◆ Dataset entries ◆
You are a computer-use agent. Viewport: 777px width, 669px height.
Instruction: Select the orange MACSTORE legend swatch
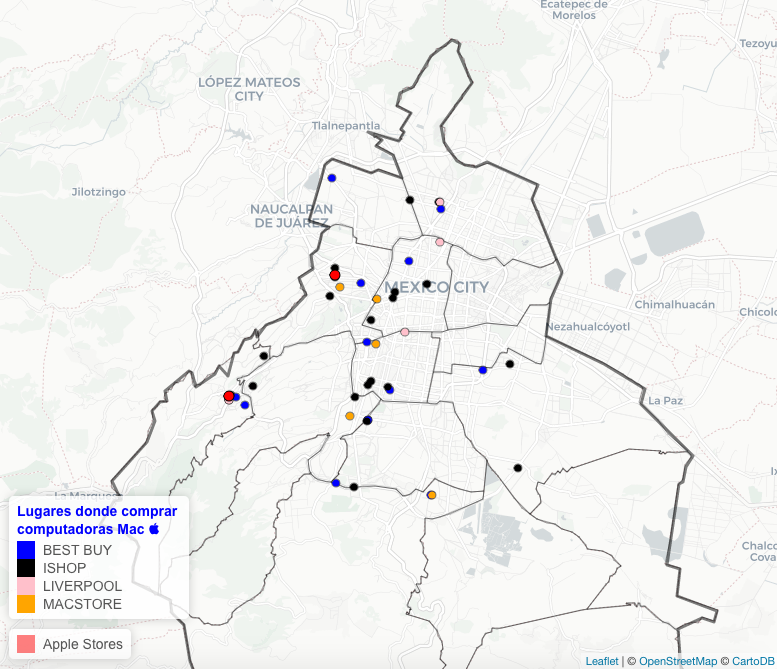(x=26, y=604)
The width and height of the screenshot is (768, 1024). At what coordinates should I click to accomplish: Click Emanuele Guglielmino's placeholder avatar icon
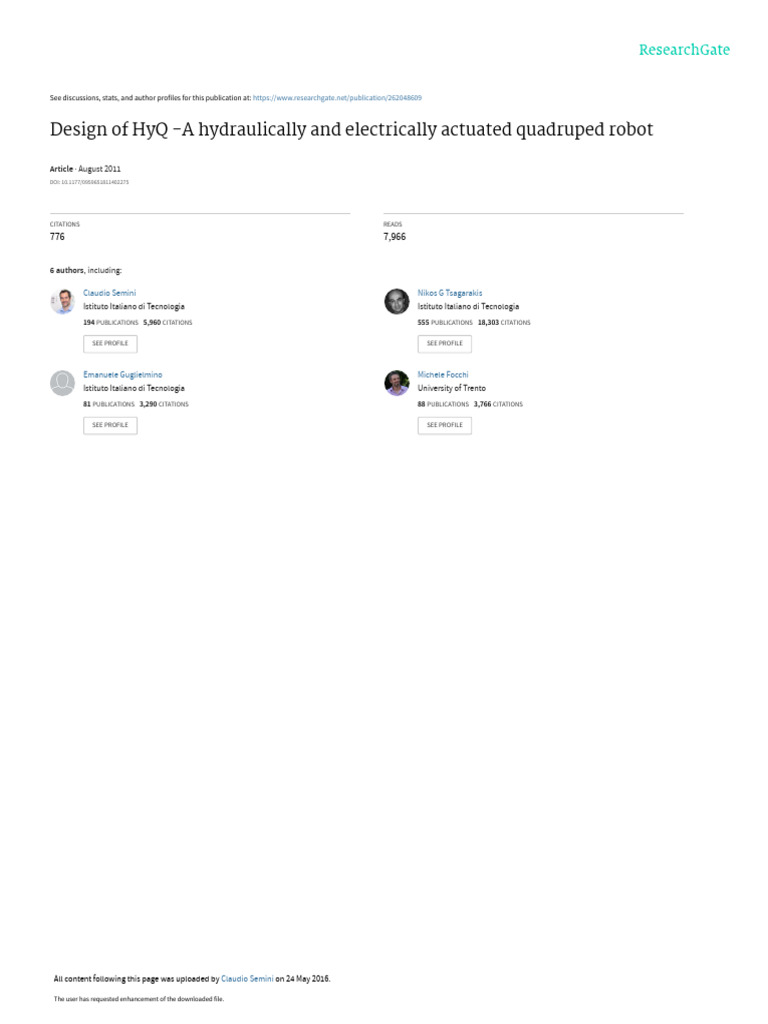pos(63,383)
==
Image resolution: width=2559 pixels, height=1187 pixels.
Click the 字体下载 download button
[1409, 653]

◆ Task directions ◆
Lay out the entries from the line with "Image resolution: width=2559" to the line with "[1409, 653]", both included, as a JSON list of strings, one string per line and no blank lines.

◆ Solution ◆
[
  "Image resolution: width=2559 pixels, height=1187 pixels.",
  "Click the 字体下载 download button",
  "[1409, 653]"
]